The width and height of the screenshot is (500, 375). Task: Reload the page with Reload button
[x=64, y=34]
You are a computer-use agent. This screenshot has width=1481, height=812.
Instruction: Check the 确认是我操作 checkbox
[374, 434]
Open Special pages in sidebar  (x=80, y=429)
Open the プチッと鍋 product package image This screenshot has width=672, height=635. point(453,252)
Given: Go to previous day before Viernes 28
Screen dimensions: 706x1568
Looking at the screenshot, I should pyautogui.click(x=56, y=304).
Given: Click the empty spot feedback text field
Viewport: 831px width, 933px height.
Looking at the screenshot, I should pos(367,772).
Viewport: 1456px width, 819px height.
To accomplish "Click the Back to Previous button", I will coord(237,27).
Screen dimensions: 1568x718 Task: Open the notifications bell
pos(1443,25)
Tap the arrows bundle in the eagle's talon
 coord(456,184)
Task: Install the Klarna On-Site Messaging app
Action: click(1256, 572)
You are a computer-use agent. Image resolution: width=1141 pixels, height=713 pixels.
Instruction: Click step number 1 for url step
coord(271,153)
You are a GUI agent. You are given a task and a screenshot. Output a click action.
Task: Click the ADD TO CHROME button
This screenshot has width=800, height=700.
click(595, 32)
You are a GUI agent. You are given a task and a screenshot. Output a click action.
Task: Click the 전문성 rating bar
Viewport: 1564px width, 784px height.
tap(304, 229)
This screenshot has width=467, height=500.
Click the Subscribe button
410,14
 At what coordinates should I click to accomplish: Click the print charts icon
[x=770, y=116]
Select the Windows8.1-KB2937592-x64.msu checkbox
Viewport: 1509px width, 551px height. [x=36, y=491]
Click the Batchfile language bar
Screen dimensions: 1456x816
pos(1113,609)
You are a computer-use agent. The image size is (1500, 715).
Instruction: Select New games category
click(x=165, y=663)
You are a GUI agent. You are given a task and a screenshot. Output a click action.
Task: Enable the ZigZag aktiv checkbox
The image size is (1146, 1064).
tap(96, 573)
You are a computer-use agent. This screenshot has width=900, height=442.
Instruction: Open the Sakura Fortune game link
* * * * * * * * *
Copy out the listing word for word, beginning at the line that contains "Open Special pages" and continuing through the end of the listing.

#### COMPLETE OUTPUT:
Open Special pages in sidebar  (x=80, y=429)
Open the プチッと鍋 product package image This screenshot has width=672, height=635. point(453,252)
Given: Go to previous day before Viernes 28
Screen dimensions: 706x1568
Looking at the screenshot, I should pyautogui.click(x=56, y=304).
Given: Click the empty spot feedback text field
Viewport: 831px width, 933px height.
Looking at the screenshot, I should pos(367,772).
Viewport: 1456px width, 819px height.
To accomplish "Click the Back to Previous button", I will coord(237,27).
Screen dimensions: 1568x718 Task: Open the notifications bell
pos(1443,25)
Tap the arrows bundle in the eagle's talon
 coord(456,184)
Task: Install the Klarna On-Site Messaging app
Action: click(1256, 572)
You are a computer-use agent. Image resolution: width=1141 pixels, height=713 pixels.
Instruction: Click step number 1 for url step
coord(271,153)
You are a GUI agent. You are given a task and a screenshot. Output a click action.
Task: Click the ADD TO CHROME button
This screenshot has width=800, height=700.
click(595, 32)
You are a GUI agent. You are given a task and a screenshot. Output a click action.
Task: Click the 전문성 rating bar
Viewport: 1564px width, 784px height.
tap(304, 229)
This screenshot has width=467, height=500.
Click the Subscribe button
410,14
 At what coordinates should I click to accomplish: Click the print charts icon
[x=770, y=116]
Select the Windows8.1-KB2937592-x64.msu checkbox
Viewport: 1509px width, 551px height. [x=36, y=491]
Click the Batchfile language bar
Screen dimensions: 1456x816
pos(1113,609)
You are a computer-use agent. The image size is (1500, 715).
Instruction: Select New games category
click(x=165, y=663)
You are a GUI agent. You are given a task and a screenshot. Output a click action.
Task: Enable the ZigZag aktiv checkbox
The image size is (1146, 1064).
tap(96, 573)
You are a computer-use agent. This screenshot has width=900, height=442.
Instruction: Open the Sakura Fortune game link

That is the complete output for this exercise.